En 1967, don Amadeo recaló en tierras navarras al incorporarse a la Universidad de Navarra como ordinario de Derecho Civil, titular de la primera Cátedra de Derecho Eclesiástico en España y decano de su Facultad de Derecho Canónico. Allí es donde pudimos disfrutar de su docencia millares de juristas repartidos hoy por todo el mundo. Fueron años de plenitud intelectual, acompañados de civilistas de la talla de Sancho Rebullida, Doral, Arechederra, Rubio, etc.
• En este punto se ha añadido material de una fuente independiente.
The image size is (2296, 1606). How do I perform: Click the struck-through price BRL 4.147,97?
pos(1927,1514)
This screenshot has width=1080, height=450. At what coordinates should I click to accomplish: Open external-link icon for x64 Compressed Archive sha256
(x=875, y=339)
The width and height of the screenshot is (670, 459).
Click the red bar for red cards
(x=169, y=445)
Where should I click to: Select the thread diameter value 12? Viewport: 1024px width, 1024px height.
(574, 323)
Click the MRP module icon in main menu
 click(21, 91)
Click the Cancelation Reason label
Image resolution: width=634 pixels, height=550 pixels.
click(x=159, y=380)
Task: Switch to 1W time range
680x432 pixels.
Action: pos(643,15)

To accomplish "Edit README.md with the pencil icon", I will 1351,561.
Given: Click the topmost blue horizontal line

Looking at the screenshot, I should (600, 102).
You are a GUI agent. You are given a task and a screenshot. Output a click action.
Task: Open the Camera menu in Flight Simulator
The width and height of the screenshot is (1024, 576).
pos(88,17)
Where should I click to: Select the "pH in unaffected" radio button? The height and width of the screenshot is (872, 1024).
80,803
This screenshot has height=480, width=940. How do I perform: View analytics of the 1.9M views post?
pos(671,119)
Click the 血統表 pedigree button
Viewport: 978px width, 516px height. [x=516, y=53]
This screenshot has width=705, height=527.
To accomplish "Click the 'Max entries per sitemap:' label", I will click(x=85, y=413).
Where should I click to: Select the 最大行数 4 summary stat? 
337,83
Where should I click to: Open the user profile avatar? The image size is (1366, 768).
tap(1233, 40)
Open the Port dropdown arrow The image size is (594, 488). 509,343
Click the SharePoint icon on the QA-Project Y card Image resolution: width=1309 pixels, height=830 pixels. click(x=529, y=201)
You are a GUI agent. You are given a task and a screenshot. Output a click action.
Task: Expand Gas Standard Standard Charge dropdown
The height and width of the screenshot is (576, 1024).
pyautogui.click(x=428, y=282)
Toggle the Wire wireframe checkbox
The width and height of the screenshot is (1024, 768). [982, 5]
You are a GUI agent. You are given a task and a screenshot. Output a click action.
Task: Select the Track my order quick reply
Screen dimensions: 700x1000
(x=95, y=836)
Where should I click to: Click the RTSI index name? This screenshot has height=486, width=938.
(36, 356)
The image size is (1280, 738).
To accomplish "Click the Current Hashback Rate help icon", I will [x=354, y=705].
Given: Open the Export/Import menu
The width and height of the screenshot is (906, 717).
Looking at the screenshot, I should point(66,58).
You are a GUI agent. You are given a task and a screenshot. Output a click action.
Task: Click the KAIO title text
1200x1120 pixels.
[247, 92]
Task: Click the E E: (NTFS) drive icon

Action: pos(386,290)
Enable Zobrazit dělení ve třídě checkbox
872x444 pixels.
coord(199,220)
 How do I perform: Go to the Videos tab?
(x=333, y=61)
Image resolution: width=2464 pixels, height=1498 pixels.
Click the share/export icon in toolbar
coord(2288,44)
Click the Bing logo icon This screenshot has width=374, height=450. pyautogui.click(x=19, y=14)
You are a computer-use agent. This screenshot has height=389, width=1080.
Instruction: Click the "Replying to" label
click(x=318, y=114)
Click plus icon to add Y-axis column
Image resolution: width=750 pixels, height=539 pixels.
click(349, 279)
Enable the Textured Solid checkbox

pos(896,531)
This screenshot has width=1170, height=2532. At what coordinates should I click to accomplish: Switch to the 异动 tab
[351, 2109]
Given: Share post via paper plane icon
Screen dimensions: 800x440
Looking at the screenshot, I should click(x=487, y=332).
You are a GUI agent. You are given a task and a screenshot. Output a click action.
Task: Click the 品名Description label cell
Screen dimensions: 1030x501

A partir de septiembre de 1975, pasó largos periodos en Roma colaborando estrechamente con Mons. Álvaro del Portillo en distintos asuntos relacionados con el proceso de erección del Opus Dei en Prelatura personal (1982), como deseaba ardientemente su fundador. Fue Fuenmayor miembro de la comisión técnica paritaria designada a tal efecto por la Santa Sede, en 1979, e integrada por representantes de la Sagrada Congregación para los Obispos y del Opus Dei. En 1985, se trasladó definitivamente a Roma para ocuparse más intensamente de cuestiones jurídicas derivadas de la nueva naturaleza canónica del Opus Dei. Preparó entonces con José Luis Illanes y Valentín Gómez-Iglesias, la obra El itinerario jurídico del Opus Dei. Historia y defensa de un carisma (1989), que ha sido traducida a diversas lenguas, así como una edición conjunta de sus Escritos sobre prelaturas personales (1990). En 1986 fue nombrado Prelado de Honor de su Santidad y Consultor del Consejo Pontificio para la interpretación de los textos legislativos. A pesar de la distancia, seguía con mucho interés todo cuanto sucedía en la Universidad de Navarra.

En 1995 regresó a tierras navarras donde vivió dedicado a distintas tareas sacerdotales y a la investigación jurídica como profesor honorario de las Facultades de Derecho y Derecho Canónico de la Universidad de Navarra. A esta época corresponden sus escritos en defensa del Derecho -que, en opinión de Fuenmayor, debería ser reconocido en toda sociedad pluralista- a contraer un matrimonio civilmente indisoluble. Una asignatura, sin duda hoy pendiente, en una sociedad que tan defensora de las libertades, no ampara, sin embargo, la libertad de los cónyuges a casarse para siempre.

Aunque silenciosa, siempre he tenido para mí que esta etapa final fue la más fecunda de su vida. Unido casi inseparablemente a una silla de ruedas, sus horas se consumían lentamente como transcurren las largas horas de espera entre el Amante y el Amado. Y es que don Amadeo, fiel a su propio nombre, fue sobre todo y ante todo un hombre que amó mucho.